_WHAT TO WORK ON:_ While leaving the pictures out, set down only the lines from the one with "Screen dimensions: 1492x584" through the end of the records, exactly as they stand.

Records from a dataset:
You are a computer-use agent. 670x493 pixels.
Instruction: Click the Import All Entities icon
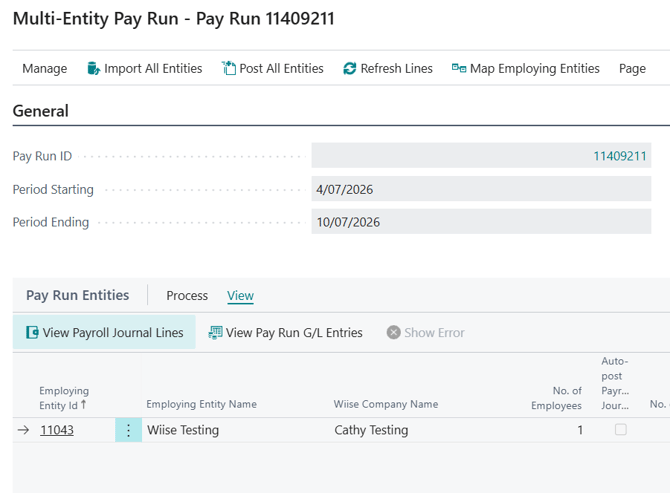pos(94,68)
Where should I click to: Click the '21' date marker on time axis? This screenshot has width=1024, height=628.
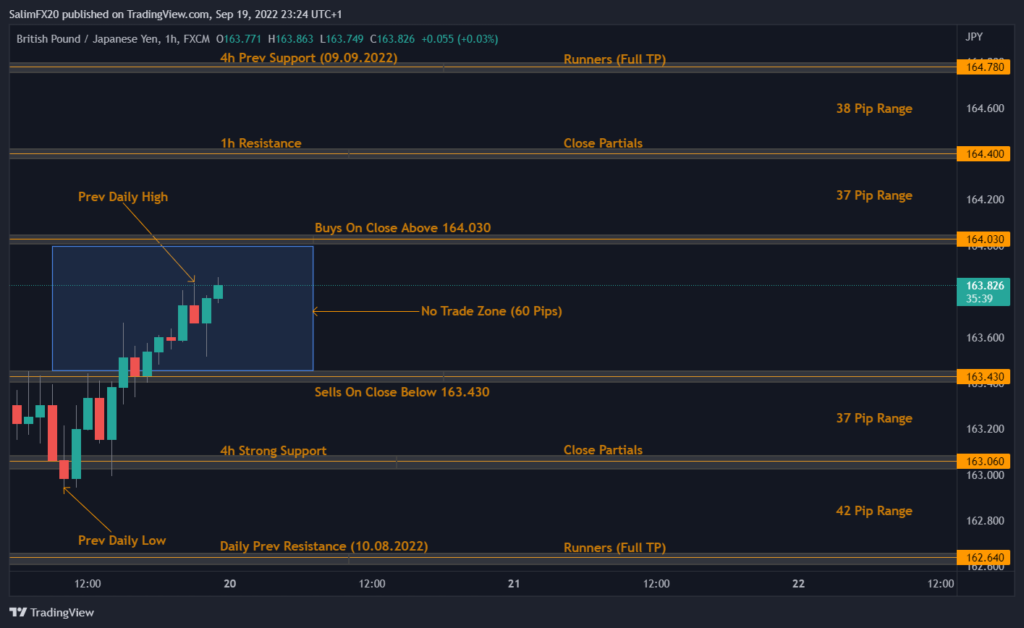(x=514, y=583)
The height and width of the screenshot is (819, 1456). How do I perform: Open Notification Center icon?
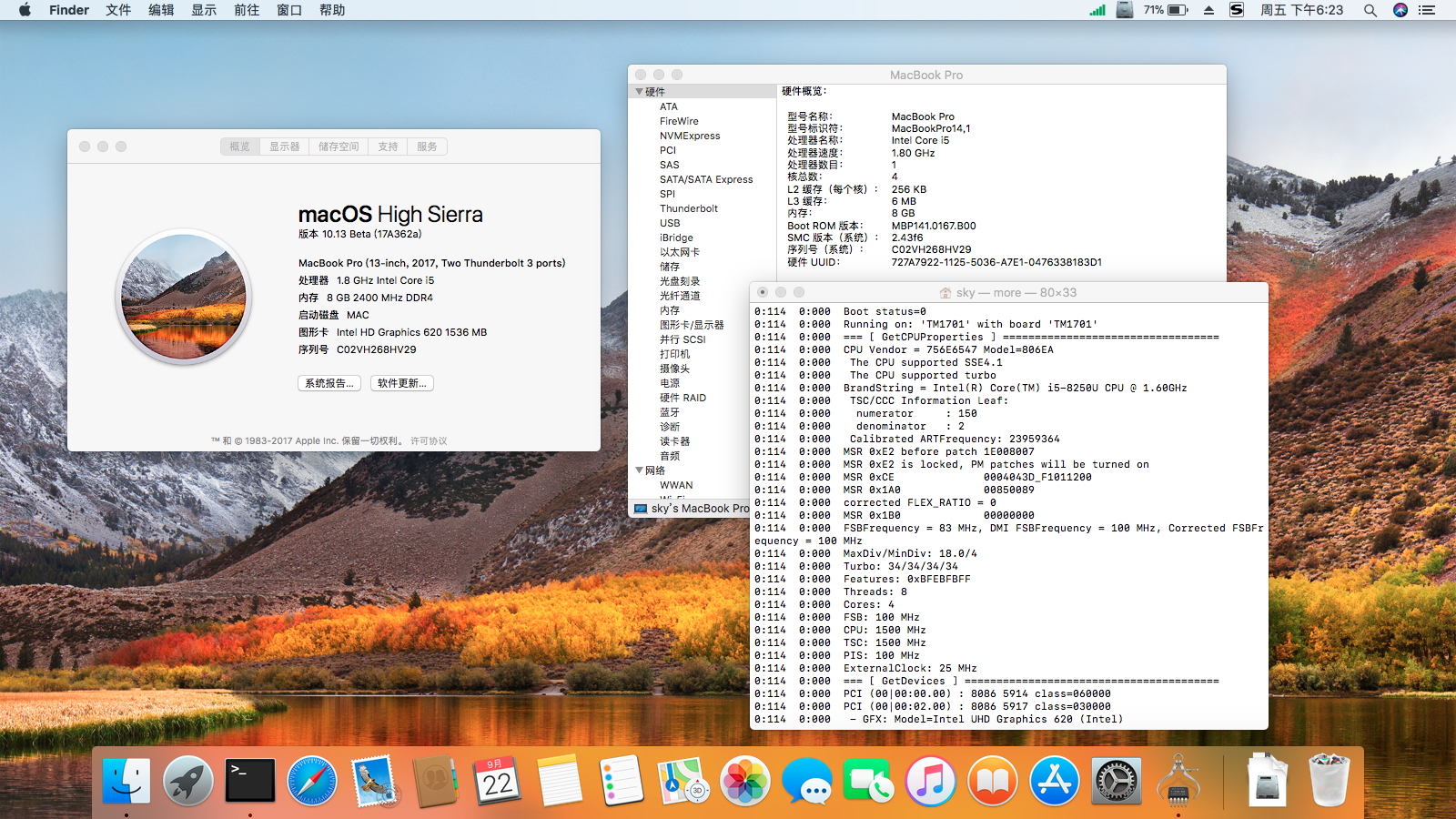pyautogui.click(x=1427, y=10)

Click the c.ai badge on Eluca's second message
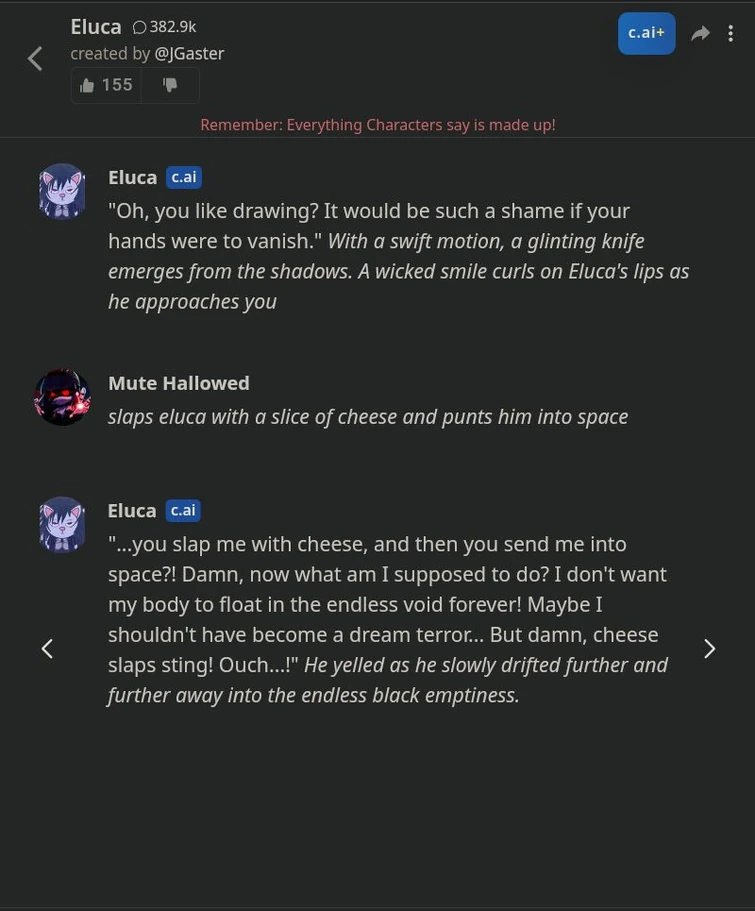tap(183, 510)

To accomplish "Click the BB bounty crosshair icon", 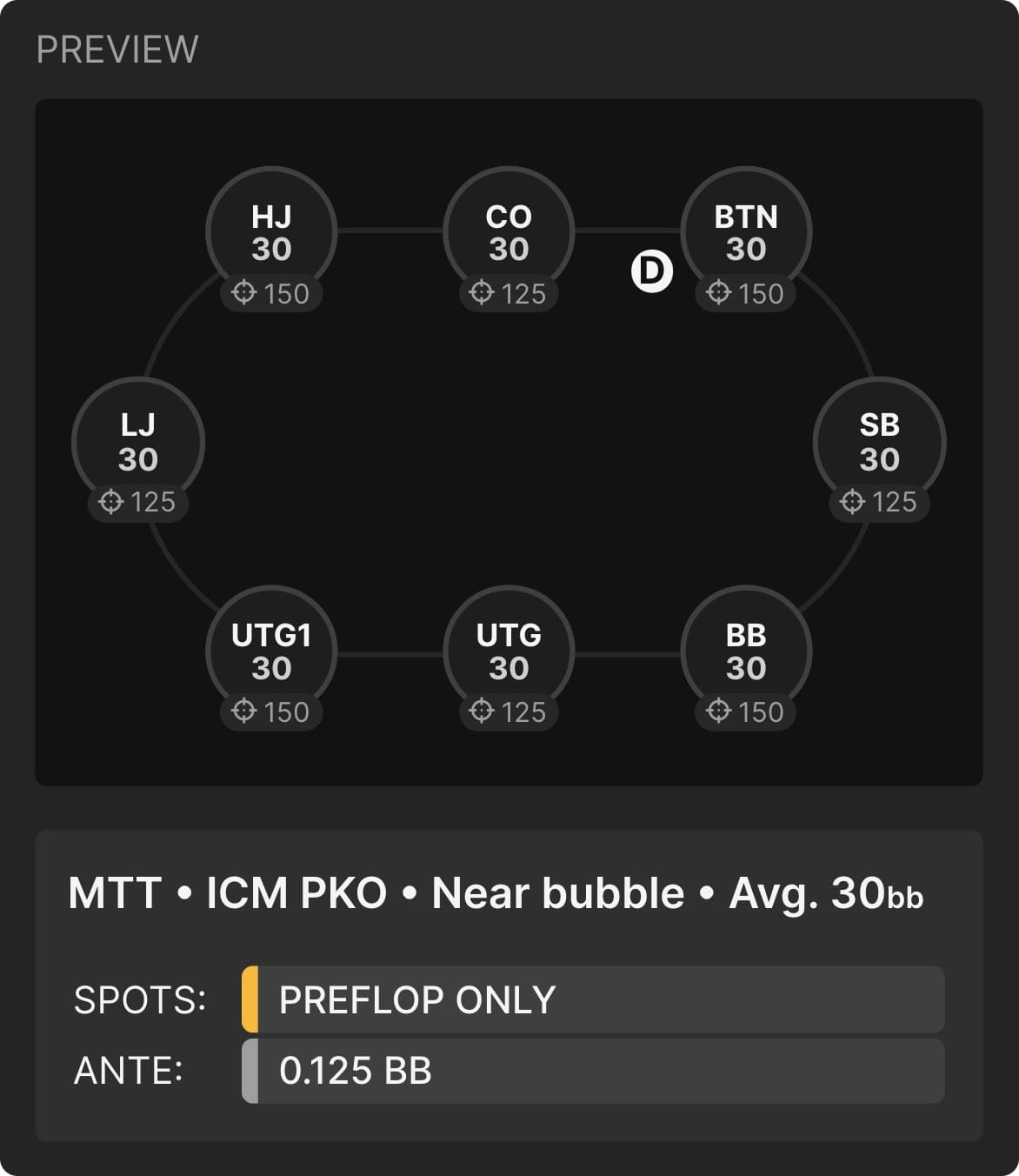I will [719, 712].

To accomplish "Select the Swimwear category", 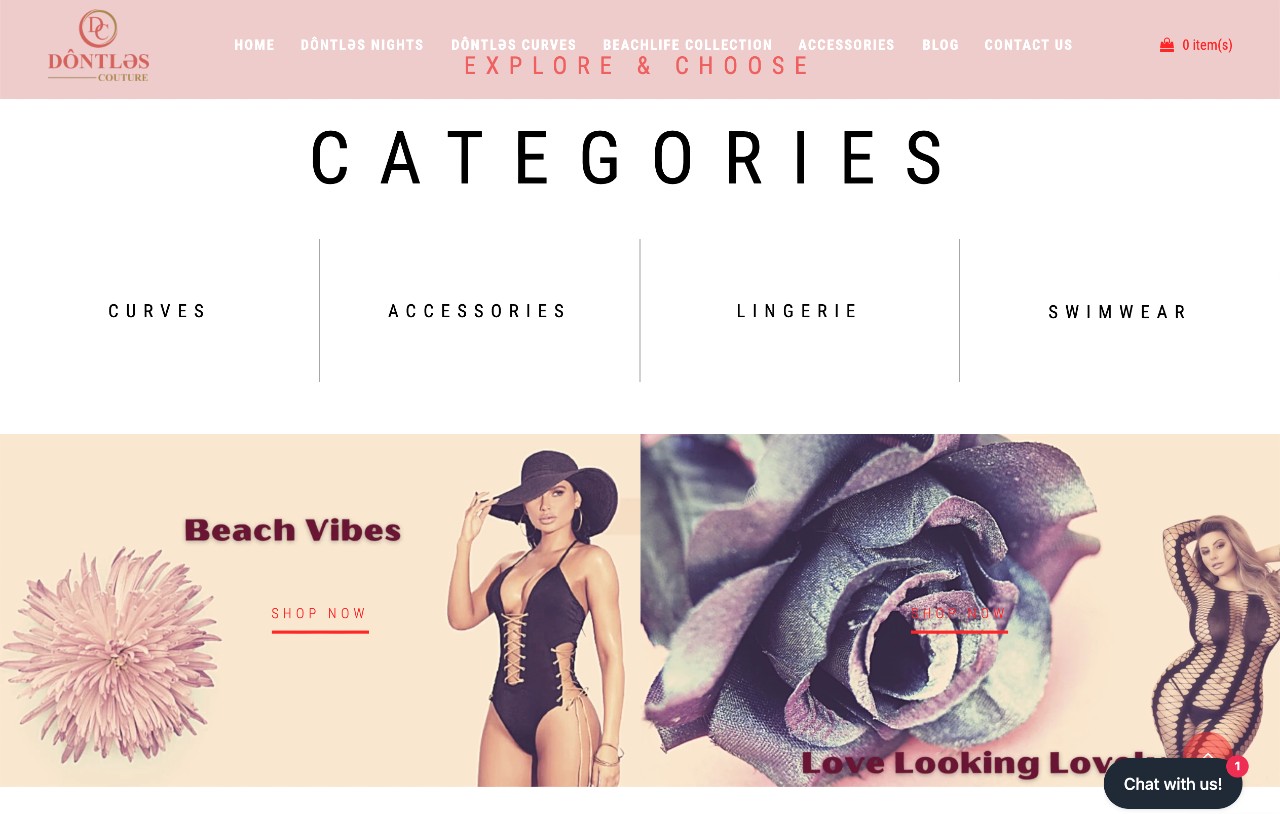I will pyautogui.click(x=1118, y=312).
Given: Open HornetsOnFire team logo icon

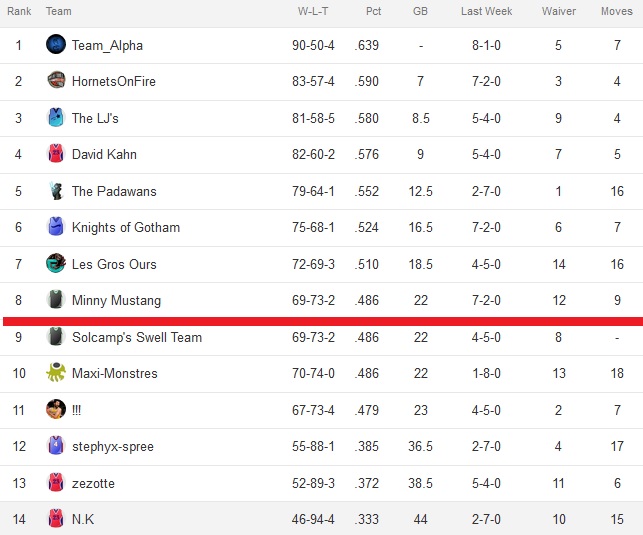Looking at the screenshot, I should [56, 80].
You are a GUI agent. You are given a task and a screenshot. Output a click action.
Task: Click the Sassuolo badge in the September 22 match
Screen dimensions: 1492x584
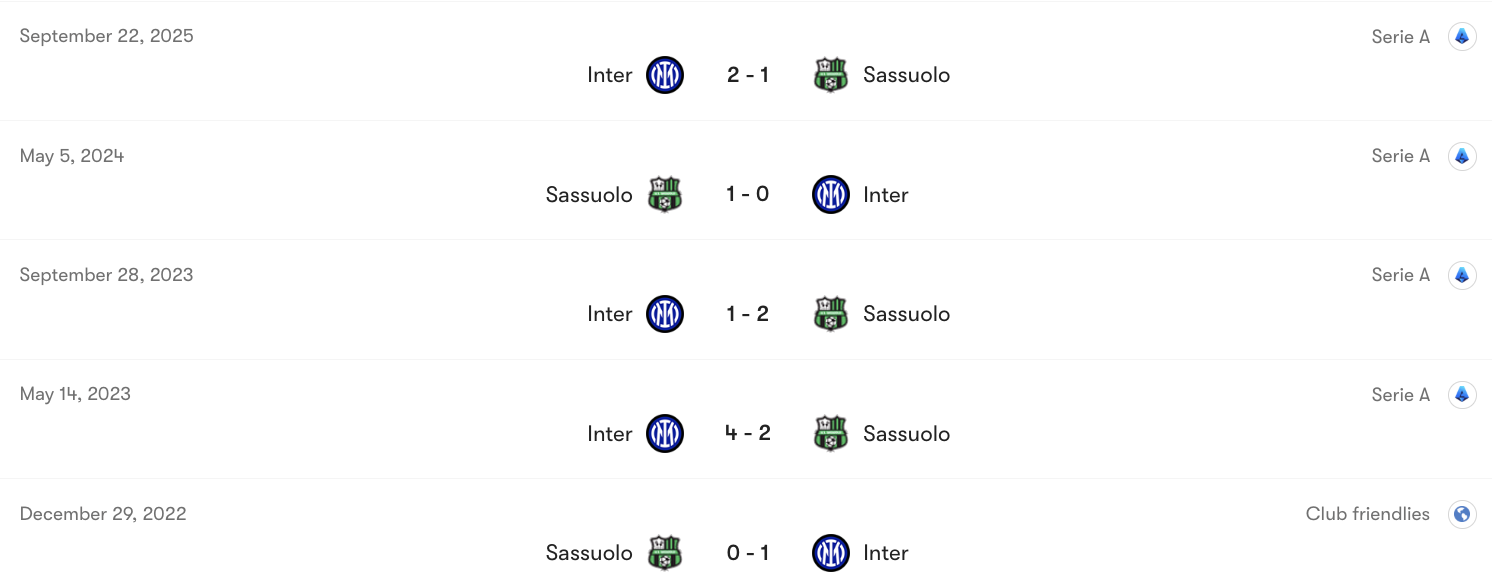point(830,75)
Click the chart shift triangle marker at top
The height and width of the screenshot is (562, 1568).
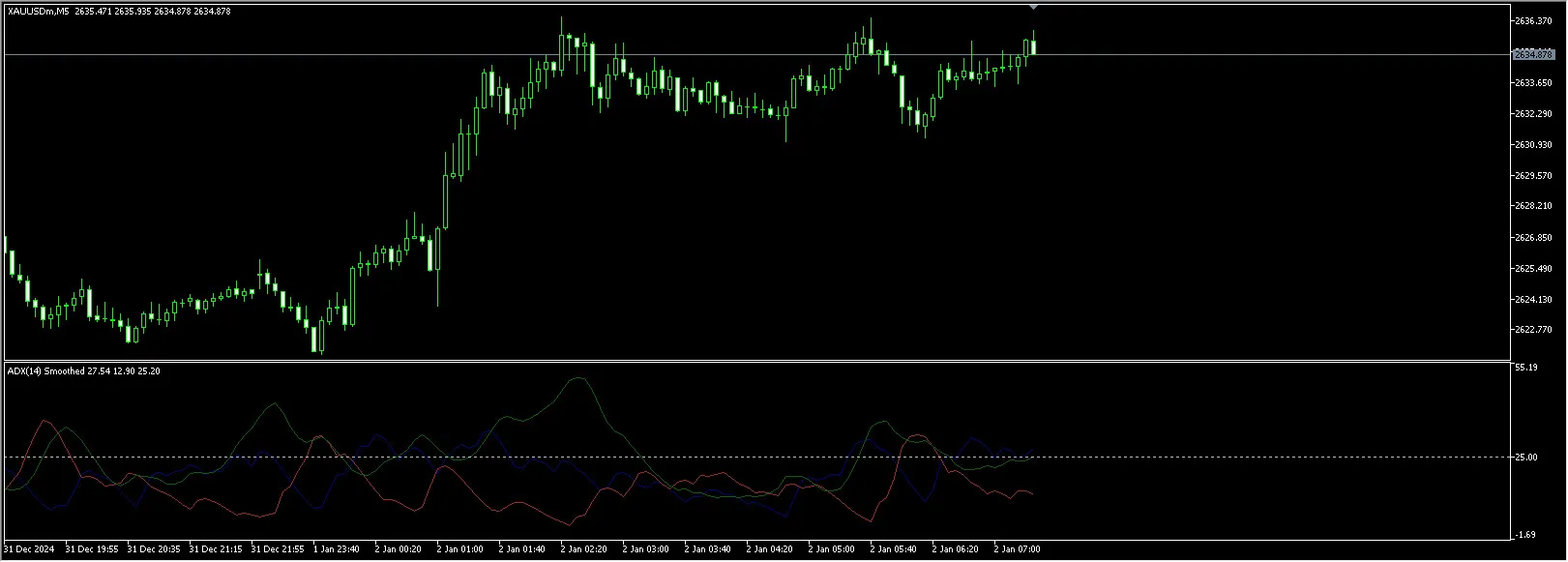1034,7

_RESULT OF THE EXERCISE:_
Screen dimensions: 1492x584
point(830,75)
Click the chart shift triangle marker at top
The height and width of the screenshot is (562, 1568).
1034,7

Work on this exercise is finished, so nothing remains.